Importance of hydrogen‐bonding sites in the chiral recognition mechanism between racemic D 3 terbium(III) complexes and amino acids

The perturbation of the racemic equilibrium of luminescent D 3 terbium(III) complexes with chelidamic acid (CDA), a hydroxylated derivative of 2,6‐pyridine‐dicarboxylic acid (DPA), by added chiral biomolecules such as L ‐amino acids has been studied using circularly polarized luminescence and 13 C NMR spectroscopy. It is shown in this work that the chiral‐induced equilibrium shift of [Tb(CDA) 3 ] 6− by L ‐amino acids (i.e.
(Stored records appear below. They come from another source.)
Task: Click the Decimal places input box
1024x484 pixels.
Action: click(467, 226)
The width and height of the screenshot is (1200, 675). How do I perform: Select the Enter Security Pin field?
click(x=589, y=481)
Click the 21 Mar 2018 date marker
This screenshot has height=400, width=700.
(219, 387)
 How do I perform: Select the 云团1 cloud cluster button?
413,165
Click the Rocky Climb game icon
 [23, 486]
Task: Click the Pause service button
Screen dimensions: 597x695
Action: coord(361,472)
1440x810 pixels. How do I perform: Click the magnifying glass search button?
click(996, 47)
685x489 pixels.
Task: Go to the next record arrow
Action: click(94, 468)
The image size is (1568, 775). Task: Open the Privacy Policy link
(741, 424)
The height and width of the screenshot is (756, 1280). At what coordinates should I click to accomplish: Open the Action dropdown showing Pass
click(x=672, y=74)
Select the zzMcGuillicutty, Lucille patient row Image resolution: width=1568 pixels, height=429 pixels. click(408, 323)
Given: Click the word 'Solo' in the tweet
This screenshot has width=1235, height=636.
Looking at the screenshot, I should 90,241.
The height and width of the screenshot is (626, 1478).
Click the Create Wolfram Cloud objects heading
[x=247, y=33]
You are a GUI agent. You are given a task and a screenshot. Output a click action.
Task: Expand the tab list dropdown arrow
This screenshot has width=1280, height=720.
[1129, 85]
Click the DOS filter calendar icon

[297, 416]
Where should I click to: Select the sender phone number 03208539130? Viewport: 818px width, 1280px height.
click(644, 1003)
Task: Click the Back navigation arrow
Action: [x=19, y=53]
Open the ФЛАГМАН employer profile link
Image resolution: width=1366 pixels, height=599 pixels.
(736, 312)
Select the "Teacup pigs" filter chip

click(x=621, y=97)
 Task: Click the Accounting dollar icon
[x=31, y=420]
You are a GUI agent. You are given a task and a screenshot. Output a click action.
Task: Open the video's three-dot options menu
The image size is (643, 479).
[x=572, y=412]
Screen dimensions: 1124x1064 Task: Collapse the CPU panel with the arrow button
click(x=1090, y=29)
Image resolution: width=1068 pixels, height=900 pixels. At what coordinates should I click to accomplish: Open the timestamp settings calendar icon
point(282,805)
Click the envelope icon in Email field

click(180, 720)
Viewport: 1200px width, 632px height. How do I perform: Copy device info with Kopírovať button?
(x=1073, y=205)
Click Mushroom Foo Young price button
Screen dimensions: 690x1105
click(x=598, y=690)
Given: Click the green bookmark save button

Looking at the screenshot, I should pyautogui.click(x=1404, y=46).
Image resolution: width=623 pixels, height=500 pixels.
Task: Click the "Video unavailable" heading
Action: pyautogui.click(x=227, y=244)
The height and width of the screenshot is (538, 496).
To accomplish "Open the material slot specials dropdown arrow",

L ‐proline or L ‐arginine) was largely influenced by the hydrogen‐bonding networks formed between the ligand interface of racemic [Tb(CDA) 3 ] 6− and these added chiral agents. The capping of potential hydrogen‐bonding sites by acetylation in L ‐proline led to a ∼100‐fold drop in the induced optical activity of the [Tb(CDA) 3 ] 6− : N ‐acetyl‐ L ‐proline system. This result suggested that the hydrogen‐bonding networks serve as the basis for further noncovalent discriminatory interactions between racemic [Tb(CDA) 3 ] 6− and added L ‐amino acids. Chirality, 2009. © 2008 Wiley‐Liss, Inc.